May I ask why apparently nobody here is interested?
I am, I first bought at $180 a 2% position and doubled it down around $100. I like (?, I think I do) their long-term prospects.
However, if we hit recession, how badly PYPL will be impacted? How Buy Now, Pay later going to perform? These are real risks/ concern.
Separately I like Mega banks, I already own a chunk of Citi, BAC, WFC. I have so much financial exposure, I am afraid to increase it. But if BAC goes to $30, I think I have to buy. BAC, by 2025 $5 EPS, and at least they will buy one billion shares between now and then.
The mega banks are oligopolies. They have Trillion dollar deposits, loans, and pretty strong balance sheet. As long as US GDP does ok, even a garden variety recession, they will be okay.
I don’t follow PYPL closely. Whenever I have looked at it, it looks expensive. Even now after the big drop from high, it is at 28 PE, or 21 fwd PE. Maybe the future growth justifies it.
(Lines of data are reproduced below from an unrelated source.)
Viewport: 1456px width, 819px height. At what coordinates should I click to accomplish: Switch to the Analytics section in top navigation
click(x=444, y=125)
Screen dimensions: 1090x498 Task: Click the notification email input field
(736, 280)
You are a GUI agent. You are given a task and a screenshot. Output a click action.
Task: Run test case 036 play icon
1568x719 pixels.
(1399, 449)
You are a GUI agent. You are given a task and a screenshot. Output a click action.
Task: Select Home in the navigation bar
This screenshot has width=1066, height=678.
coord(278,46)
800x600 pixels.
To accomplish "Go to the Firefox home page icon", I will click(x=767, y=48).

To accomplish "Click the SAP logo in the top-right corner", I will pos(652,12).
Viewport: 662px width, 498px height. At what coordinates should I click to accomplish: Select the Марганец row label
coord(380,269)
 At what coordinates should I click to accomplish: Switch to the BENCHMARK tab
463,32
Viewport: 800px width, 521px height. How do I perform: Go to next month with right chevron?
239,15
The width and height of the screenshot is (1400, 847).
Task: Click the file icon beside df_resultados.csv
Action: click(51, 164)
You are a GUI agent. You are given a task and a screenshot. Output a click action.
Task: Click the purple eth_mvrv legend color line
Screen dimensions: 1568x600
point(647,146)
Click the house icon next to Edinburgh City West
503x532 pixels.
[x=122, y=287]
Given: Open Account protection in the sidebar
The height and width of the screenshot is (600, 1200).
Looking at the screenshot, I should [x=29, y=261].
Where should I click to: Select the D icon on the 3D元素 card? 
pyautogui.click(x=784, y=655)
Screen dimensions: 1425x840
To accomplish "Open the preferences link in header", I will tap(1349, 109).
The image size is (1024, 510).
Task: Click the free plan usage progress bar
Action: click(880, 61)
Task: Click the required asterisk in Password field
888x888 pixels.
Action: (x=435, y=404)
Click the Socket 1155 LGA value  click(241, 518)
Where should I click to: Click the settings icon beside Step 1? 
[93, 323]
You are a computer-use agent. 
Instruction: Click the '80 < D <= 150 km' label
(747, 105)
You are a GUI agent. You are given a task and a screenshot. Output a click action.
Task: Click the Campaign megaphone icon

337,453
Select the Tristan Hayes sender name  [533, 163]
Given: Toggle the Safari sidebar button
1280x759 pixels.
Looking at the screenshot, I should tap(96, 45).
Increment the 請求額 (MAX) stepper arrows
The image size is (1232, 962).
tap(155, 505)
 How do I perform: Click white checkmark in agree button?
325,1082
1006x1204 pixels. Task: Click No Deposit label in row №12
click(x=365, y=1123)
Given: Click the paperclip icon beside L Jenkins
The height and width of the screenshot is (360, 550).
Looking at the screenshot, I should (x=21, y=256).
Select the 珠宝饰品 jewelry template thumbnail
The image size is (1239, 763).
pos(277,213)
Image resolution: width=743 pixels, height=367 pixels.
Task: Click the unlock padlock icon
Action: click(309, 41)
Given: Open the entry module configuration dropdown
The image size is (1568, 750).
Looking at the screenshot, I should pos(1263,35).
But they will face lots of competition from banks, Visa/MC, new fintechs etc, and its harder to predict the outcome.
In financial services BlackRock or Broadridge have wide and more predictable and durable moats and lower PE. In search, Google has probably the most formidable moat on the planet and a PE lower than Paypal’s
I would put my money in any of those three ahead of Paypal.
May I ask why apparently nobody here is interested? From $310 now to $82, trading at 2018 level.
Towards the end of 2021, I owned a small PYPL position and closed out the stake with a small gain.
When I looked at PYPL again in 2022, around $120/sh, I passed. Why? Crypto trading. Maybe crypto is less risky for Paypal because it just manages crypto trades. And maybe its more risky for Paypal because its involved in crypto.
YMMV
May I ask why apparently nobody here is interested? From $310 now to $82, trading at 2018 level.
I picked some random numbers out of thin air, changed them arbitrarily, then did a million meaningless calculations on them.
Result:
If future valuation levels are no worse than the worst of them in the past six years based on the resulting trend line of real EPS,
and the trend of real earnings remains plausible for the present and near future,
then it’s a buy at $78.
Current price $87.
It’s up to the alert reader to decide if this better, or worse, than an astrological forecast.
Of course, it’s not useful either way, as it’s not actionable: the price is “too high”.
There is a way, though–
Writing an $85 cash-backed September put would give either an entry of $75.45 or a cash return on capital at risk of 12.4% = 44%/yr rate.
This might be a good candidate for repeated put writing, at least as long as the worries remain prominent and the premiums juicy.